Cooperative pricing is often genuinely competitive because of the aggregate volume behind it — but 'often' is not 'always,' and the discount is on the vendor's terms, not necessarily yours. Treat the co-op price as a strong reference point to verify, not a guarantee. Cross-check it against public award records for the same product at agencies your size; the piece on reading public bid tabs describes how to triangulate a fair number so you can tell whether the cooperative rate is actually a deal.
When your own RFP is worth the months it costs
The full solicitation earns its cost when the purchase is large, long-lived, complex, or genuinely specific to how your organization works — which describes most core systems of record. A co-op contract optimizes the terms and scope for the aggregate member, and enterprise software fit is rarely aggregate. If your workflows, integrations, or data-migration needs are unusual, the competitive tension of your own RFP — vendors responding to your requirements, your scripted demos, your references — surfaces fit and negotiating leverage that a pre-negotiated catalog price cannot. For a decade-long system, the months spent competing it properly are cheap insurance against a mismatch you live with for ten years.
There is also a subtler trap: the cooperative vehicle can quietly narrow the field to whichever vendors happen to hold a co-op contract, steering you past a better-fit product that simply is not on that particular vehicle. Convenience is a legitimate value, but it is not the same as fit. If you find yourself choosing a system because it was easy to buy rather than because it was the right system, the vehicle has started making the decision for you.
How to use a co-op well when you do
Even on a cooperative contract, do the fit work you would do in an RFP: run your scripted scenarios, check references at your size, and scope implementation, data migration, and integration explicitly. The competitive vehicle establishes that a defensible price and terms exist; it does not establish that this product fits your organization, and it does not migrate your data for you. Much of what a co-op saves is the solicitation paperwork — not the diligence.

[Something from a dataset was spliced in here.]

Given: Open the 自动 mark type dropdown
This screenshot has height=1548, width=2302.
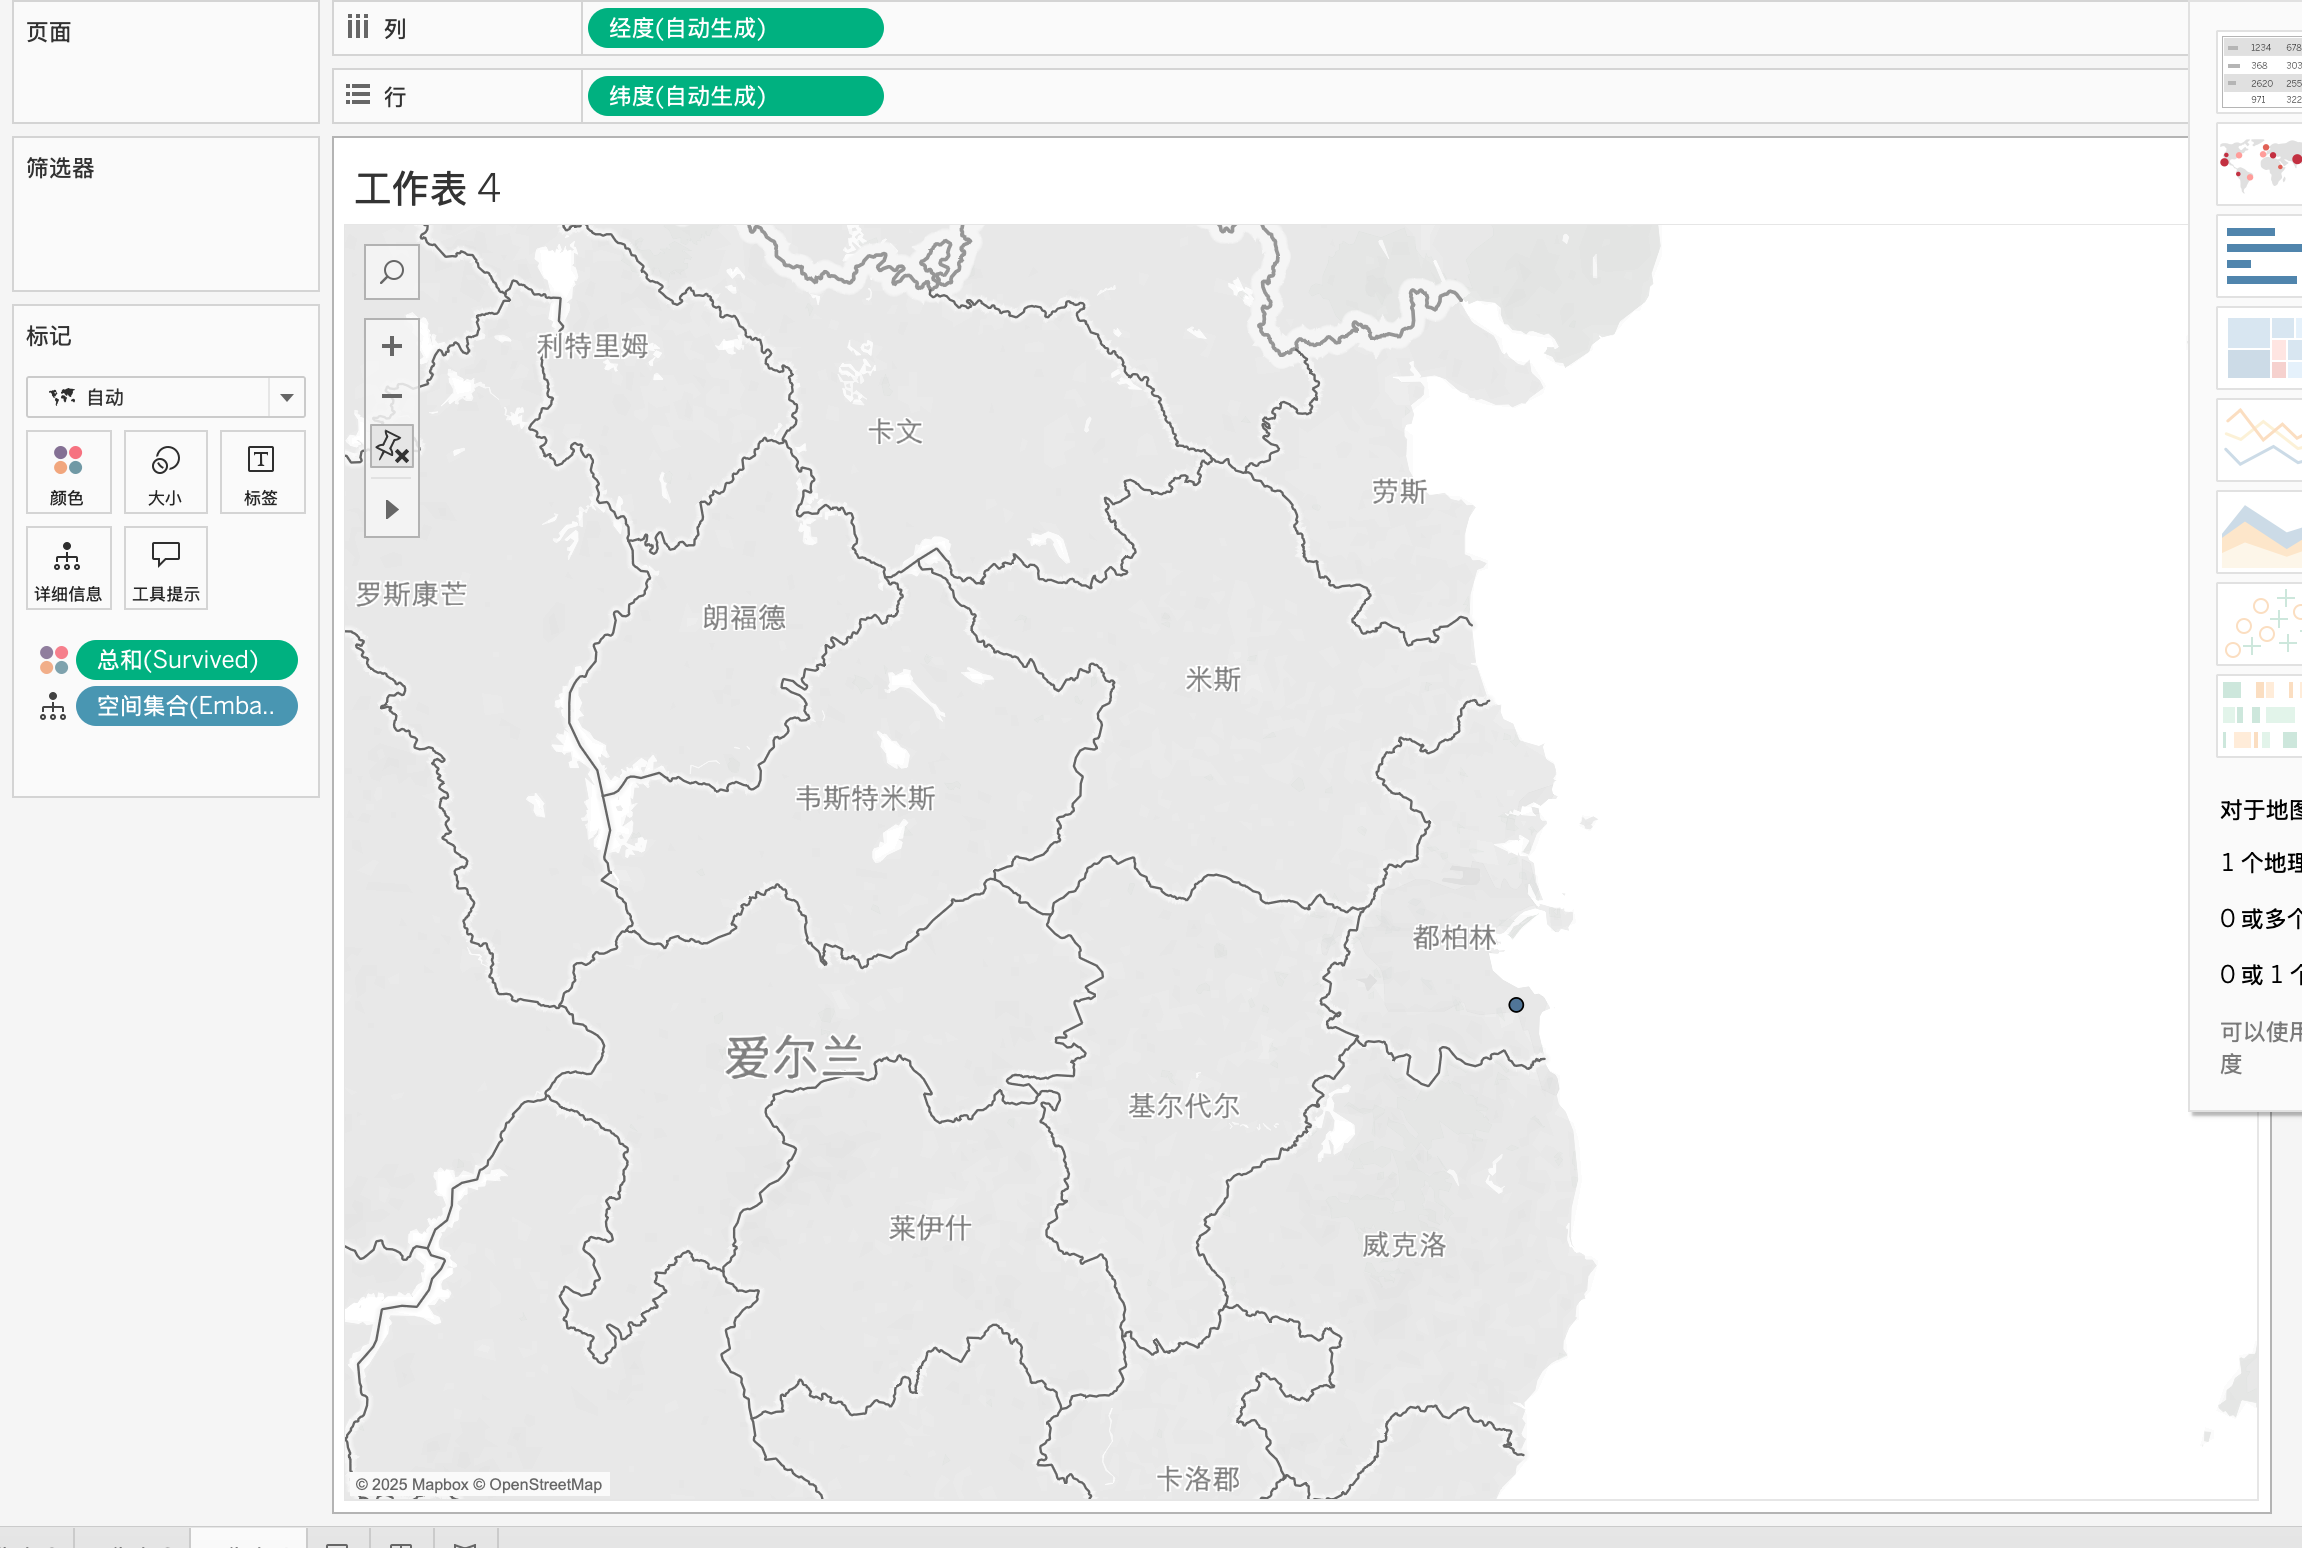Looking at the screenshot, I should click(287, 397).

Read what the vehicle actually covers before you lean on it. Cooperative contracts often price the software line cleanly but leave implementation, configuration, and professional services to be quoted separately by the vendor — which is precisely where cost and risk concentrate, as the total-cost-of-ownership piece lays out. Confirm the scope of the co-op pricing, negotiate the services scope with the same rigor you would in a standalone deal, and document your reasons for using the vehicle. A short written rationale — why this vehicle, why this product, how you verified the price — is what turns a convenient shortcut into a defensible procurement decision.